## TASK TO CARRY OUT
All of the data must be written out verbatim, with pictures excluded.

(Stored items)

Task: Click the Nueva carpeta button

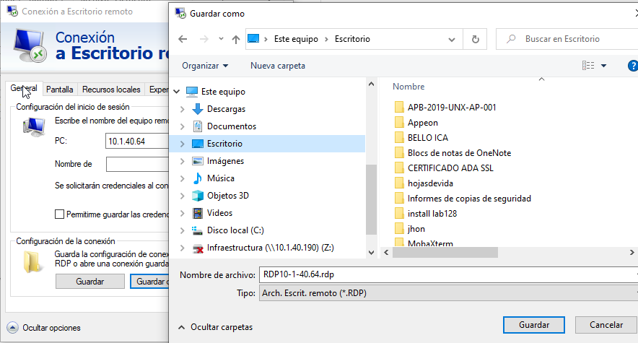Action: coord(277,66)
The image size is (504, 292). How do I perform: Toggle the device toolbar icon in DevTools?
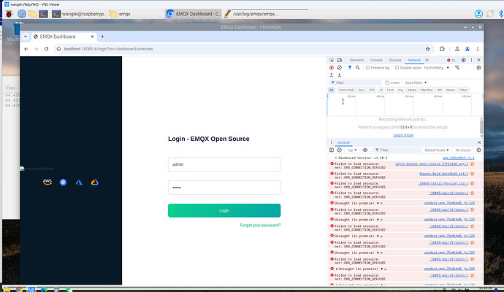[340, 60]
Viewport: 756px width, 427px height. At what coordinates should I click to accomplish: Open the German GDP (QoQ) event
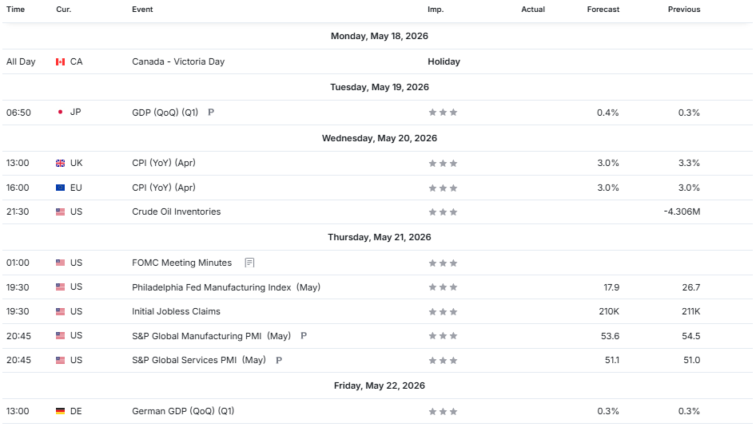[183, 411]
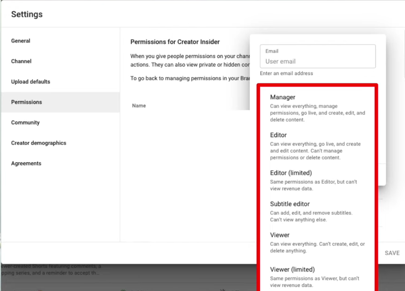
Task: Select the Viewer role option
Action: click(x=317, y=242)
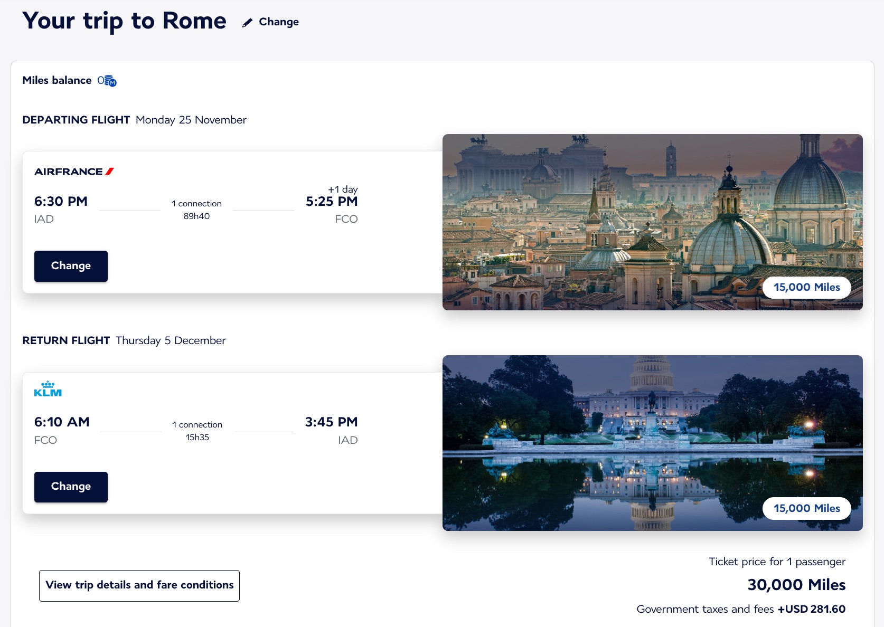Click the 30,000 Miles total price
This screenshot has height=627, width=884.
[796, 585]
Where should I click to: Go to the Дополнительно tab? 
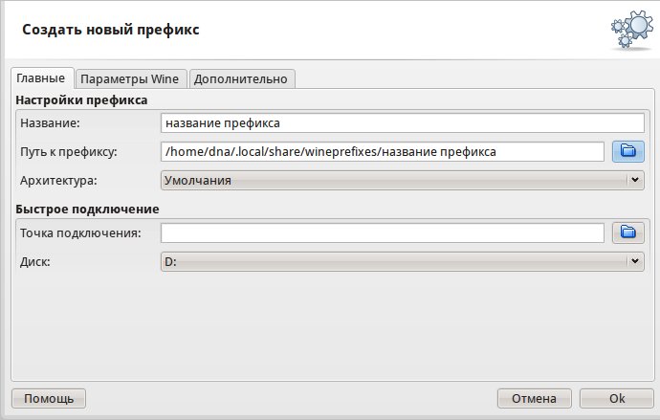click(x=240, y=78)
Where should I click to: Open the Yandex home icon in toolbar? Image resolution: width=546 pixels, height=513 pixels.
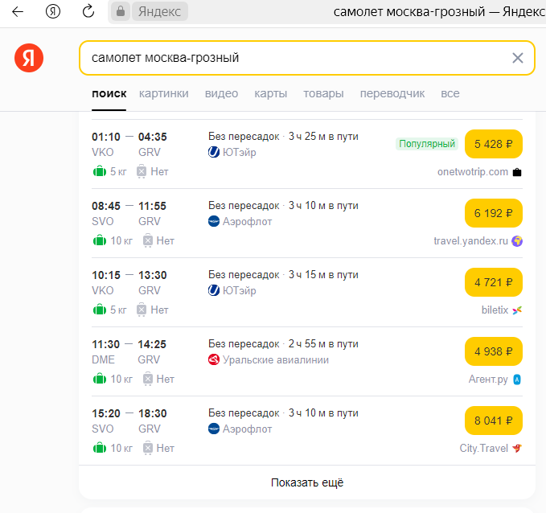[x=53, y=12]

## TASK SOLUTION
Task: Click the Nueva carpeta button

Action: coord(277,66)
The image size is (504, 292). How do I perform: Toggle the device toolbar icon in DevTools?
[340, 60]
Viewport: 756px width, 427px height. At what coordinates should I click to accomplish: Open the German GDP (QoQ) event
[183, 411]
Task: Select the Viewer role option
Action: click(x=317, y=242)
Click the 30,000 Miles total price
This screenshot has height=627, width=884.
[796, 585]
Where should I click to: Go to the Дополнительно tab? 
click(x=240, y=78)
Where should I click to: Open the Yandex home icon in toolbar? Image resolution: width=546 pixels, height=513 pixels.
[x=53, y=12]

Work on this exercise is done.